Soluble in DMSO. Ribociclib, also known as LEE011, is a highly specific CDK4/6 inhibitor. It significantly inhibited proliferation in 12 of 17 human neuroblastoma-derived cell lines with an average IC50 value of 307 nM in the 12 sensitive cell lines. It also caused cell-cycle arrest and cellular senescence that might be related to decreases in phosphorylated RB and FOXM1, respectively. In addition, ribociclib induced subcutaneous neuroblastoma xenograft growth delay in vivo.

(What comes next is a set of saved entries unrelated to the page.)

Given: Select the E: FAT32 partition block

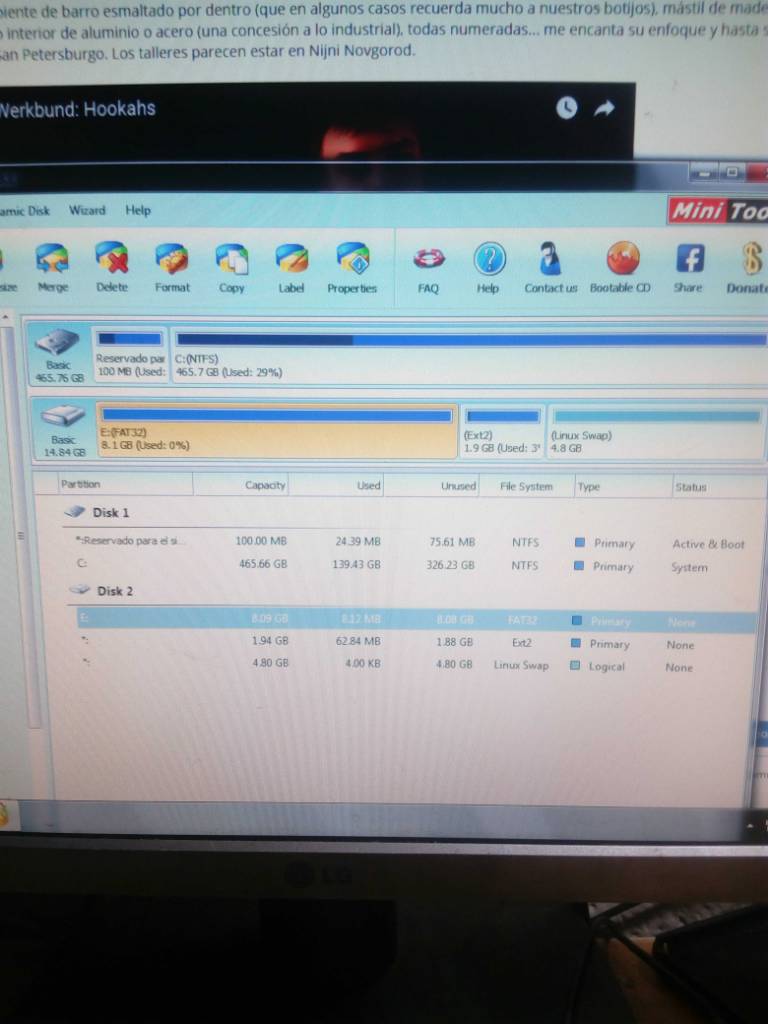Looking at the screenshot, I should 276,430.
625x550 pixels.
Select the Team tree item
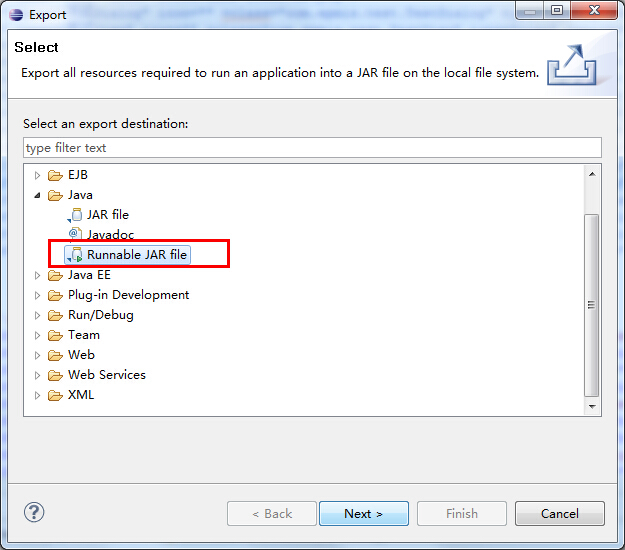click(84, 335)
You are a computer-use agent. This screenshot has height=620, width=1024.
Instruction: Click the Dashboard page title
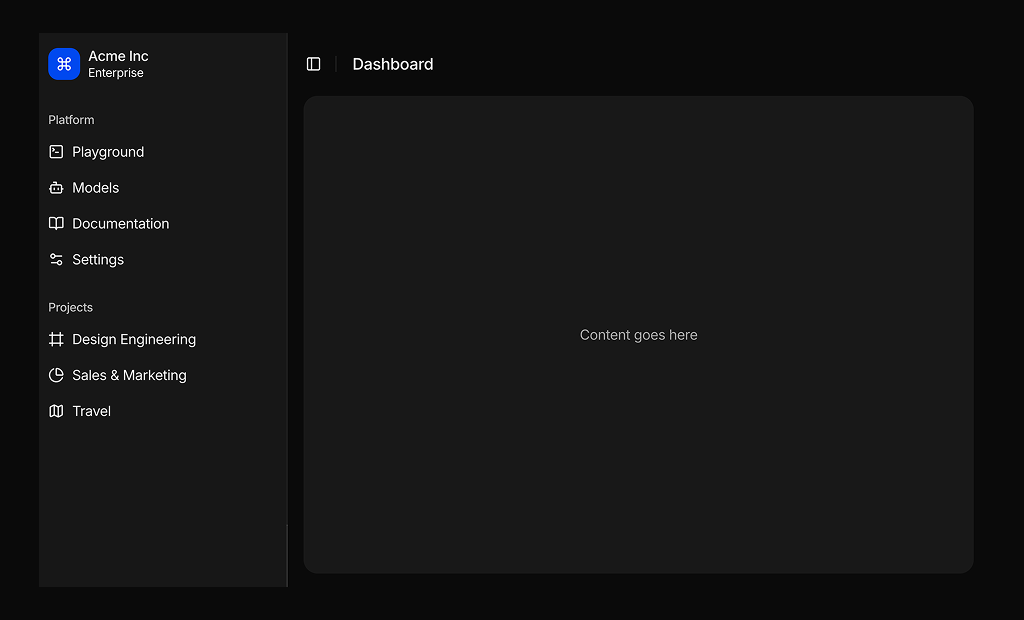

Rader J. et al. 'Dual CDK4/CDK6 inhibition induces cell-cycle arrest and senescence in neuroblastoma.' Clin. Cancer Res. 19: 6173-6182 (2013). Ribociclib inhibited CDK4/6 kinase activity with IC50 value at the nM level and showed high selectivity for these targets. In a number of preclinical tumor models, ribociclib demonstrated anti-tumor activity that correlated with CDK4/6 inhibition. Ribociclib showed anti-tumor activity in melanoma and breast cancer models as a single agent or in combination with other agents. Kim S. et al. 'LEE011: An orally bioavailable, selective small molecule inhibitor of CDK4/6- Reactivating Rb in cancer.' Mol. Cancer Ther. 12: Abstract PR02 (2013). A Phase 1 study of ribociclib demonstrated an acceptable safety profile, dose dependent PK, and preliminary clinical activity in patients with advanced solid tumors or lymphomas. Infante J.R. et al. 'Phase 1 multicenter, open label, dose-escalation study of LEE011, an oral inhibitor of cyclin-dependent kinase 4/6, in patients with advanced solid tumors or lymphomas.' Mol. Cancer Ther. 12: Abstract A276 (2013). Related CAS numbers: 1211443-80-9 for the hydrochloride salt, 1374639-75-4 for the succinate (1:1) salt, 1374639-79-8 for the (1:1) succinate hydrate salt, whose hydration level was not specified.